I'm aware that the further spreading of this bile across the internet could be seen as merely adding to the problem of useless people spouting shite, but let's take it as a lesson of how not to exist as parents/human beings in general.
Firstly, Kerry had an interview with the News of The World in which she said her ex-husband "only calls his kids about five times a year", before claiming that their seven-year-old, Lily Sue, "doesn't really know who he is." She also hinted she wasn't too thrilled when she learned "Brian cavorted with a lapdancer on his stag do", saying: "That killed it for me. I loved Brian and I trusted him. I remember thinking: 'But he's the fat one from Westlife. Why would he do this to me?'"

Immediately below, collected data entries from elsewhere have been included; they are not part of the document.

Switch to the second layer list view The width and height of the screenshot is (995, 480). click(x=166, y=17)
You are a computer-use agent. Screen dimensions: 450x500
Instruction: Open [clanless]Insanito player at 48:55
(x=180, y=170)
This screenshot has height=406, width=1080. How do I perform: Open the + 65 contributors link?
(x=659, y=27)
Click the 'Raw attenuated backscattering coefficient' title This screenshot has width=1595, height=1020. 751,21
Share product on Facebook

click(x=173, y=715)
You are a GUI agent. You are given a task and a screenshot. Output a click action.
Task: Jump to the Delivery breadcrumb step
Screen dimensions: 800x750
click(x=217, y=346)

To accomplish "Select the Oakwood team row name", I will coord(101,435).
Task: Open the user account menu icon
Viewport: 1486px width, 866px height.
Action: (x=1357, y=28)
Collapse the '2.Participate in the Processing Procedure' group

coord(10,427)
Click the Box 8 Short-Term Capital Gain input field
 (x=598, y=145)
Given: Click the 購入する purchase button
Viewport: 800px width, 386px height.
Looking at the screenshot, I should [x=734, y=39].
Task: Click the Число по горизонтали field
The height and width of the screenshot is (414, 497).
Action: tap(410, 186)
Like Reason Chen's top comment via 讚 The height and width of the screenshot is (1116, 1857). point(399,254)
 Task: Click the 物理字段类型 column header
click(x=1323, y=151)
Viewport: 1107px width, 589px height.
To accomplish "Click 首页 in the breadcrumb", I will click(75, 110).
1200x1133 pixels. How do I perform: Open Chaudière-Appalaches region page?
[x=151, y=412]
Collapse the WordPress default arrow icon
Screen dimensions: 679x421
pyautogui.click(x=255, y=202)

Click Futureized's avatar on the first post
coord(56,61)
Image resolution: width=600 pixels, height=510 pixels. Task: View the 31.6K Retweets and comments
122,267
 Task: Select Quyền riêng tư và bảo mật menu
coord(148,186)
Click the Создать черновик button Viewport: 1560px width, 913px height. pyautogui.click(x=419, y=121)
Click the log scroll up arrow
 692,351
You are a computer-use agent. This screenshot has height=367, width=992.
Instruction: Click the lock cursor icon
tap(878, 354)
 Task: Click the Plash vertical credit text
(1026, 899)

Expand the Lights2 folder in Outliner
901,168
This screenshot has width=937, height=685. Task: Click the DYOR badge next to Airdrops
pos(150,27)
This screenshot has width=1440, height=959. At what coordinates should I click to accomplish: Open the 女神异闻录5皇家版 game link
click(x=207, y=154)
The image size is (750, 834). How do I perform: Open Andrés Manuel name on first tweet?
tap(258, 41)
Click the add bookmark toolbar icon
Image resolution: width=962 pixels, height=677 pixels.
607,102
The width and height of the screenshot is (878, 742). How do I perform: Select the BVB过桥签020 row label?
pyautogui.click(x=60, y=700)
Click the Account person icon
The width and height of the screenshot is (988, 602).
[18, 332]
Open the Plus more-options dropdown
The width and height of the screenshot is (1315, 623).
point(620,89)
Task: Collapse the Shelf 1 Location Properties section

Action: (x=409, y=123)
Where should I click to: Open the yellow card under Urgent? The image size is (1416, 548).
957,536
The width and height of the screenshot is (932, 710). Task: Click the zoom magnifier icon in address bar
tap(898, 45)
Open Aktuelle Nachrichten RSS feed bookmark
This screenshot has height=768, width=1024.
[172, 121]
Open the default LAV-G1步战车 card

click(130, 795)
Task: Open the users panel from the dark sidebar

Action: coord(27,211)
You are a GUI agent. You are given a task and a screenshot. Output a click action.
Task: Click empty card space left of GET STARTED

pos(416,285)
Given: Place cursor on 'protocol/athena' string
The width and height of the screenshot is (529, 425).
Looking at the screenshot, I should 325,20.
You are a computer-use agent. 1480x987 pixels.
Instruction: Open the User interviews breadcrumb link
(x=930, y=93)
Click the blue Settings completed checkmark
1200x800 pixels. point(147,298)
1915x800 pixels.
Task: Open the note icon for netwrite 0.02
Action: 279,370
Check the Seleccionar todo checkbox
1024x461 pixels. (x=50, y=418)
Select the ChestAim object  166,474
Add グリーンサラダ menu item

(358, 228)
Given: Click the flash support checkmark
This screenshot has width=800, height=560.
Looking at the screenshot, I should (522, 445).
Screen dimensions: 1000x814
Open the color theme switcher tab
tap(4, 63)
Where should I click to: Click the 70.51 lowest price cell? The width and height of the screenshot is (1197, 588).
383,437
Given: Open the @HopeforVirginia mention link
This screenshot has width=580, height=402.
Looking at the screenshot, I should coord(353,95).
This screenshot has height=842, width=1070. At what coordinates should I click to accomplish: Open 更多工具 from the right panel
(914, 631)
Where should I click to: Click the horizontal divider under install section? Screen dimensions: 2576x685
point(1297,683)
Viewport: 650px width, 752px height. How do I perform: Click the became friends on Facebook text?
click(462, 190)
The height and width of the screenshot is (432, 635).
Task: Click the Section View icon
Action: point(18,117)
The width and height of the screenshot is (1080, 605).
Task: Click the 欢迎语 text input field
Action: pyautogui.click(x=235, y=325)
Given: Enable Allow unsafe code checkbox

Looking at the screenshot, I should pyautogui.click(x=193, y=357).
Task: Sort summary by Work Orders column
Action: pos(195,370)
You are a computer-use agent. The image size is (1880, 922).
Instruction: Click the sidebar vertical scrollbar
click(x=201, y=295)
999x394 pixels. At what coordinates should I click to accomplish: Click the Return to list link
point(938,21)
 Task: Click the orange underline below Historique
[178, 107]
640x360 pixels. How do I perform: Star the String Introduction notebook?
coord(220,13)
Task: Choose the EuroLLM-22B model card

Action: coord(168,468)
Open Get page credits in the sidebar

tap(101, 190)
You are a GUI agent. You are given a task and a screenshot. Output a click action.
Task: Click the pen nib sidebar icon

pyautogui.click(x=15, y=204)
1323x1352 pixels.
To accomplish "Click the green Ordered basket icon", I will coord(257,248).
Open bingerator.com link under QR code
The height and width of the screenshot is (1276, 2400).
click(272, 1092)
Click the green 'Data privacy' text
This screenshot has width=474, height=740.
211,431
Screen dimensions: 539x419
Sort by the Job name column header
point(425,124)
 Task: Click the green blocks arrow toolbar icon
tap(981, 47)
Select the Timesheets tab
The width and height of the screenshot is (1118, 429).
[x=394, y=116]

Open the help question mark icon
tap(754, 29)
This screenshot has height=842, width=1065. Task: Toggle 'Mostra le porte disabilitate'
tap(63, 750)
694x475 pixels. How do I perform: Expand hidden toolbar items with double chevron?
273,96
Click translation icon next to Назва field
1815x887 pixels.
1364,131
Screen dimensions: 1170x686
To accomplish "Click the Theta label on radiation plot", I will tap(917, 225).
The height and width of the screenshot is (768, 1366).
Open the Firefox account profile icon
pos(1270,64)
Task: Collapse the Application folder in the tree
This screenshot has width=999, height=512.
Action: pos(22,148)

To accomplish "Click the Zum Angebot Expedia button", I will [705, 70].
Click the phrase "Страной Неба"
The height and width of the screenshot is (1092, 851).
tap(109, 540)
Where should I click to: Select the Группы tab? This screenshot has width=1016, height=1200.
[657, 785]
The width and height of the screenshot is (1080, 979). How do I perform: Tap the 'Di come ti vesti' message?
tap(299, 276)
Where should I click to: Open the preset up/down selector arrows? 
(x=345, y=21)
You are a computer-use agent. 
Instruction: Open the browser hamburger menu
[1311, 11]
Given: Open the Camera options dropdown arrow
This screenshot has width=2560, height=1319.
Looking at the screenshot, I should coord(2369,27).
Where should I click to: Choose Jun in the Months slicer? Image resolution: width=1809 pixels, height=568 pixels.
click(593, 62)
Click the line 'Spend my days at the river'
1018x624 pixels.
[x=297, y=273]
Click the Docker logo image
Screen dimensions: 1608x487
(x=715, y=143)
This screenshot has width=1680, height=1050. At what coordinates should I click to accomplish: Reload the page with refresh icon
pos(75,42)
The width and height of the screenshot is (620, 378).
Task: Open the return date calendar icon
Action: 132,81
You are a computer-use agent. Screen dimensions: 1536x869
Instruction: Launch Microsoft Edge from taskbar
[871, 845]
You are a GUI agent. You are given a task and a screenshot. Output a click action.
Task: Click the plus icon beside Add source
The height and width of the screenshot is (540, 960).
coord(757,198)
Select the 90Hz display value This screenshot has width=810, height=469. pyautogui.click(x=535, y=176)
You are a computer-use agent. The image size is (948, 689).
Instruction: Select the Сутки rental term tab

Brian - exhibiting immense restraint, foresight, maturity, and dignity - took his quivering, rage fuelled fingers to the internet and pounded out the following Tweets:
"A certain pig face mole has suggested my own daughter Lilly doesn't know me and that I never speak to my kids.... FACT... I call my girls at least twice a week, and have a beautiful relationship with my daughters (from the other side of the world)... and call me fat! Take bowl of mayonnaise drenched chips out of your face and look in the mirror!... (Brian obviously isn't aware that this is what Kerry is currently seeing in the mirror)... Wish certain f***s would stop selling their stories to rags and find a real job. Not one that means you shove kids face in front of a camera... This happened the last time my career started to go well. Certain person did her absolute best to destroy me and drag me down. Not this time.... Kerry Katona (mother of his two daughters)... YOU ARE DEAD TO ME! Sorry about the rant guys. I've kept my silence too long and I can't keep it anymore... it's killing me and my beautiful fiancee and mum and dad and my friends. ENOUGH!"
Yeah, poor you, the beautiful fiancée (who's half a world away "working"), your mum and your dad and your friends and your precious "career" and your... no mention of the kids, no? Right so.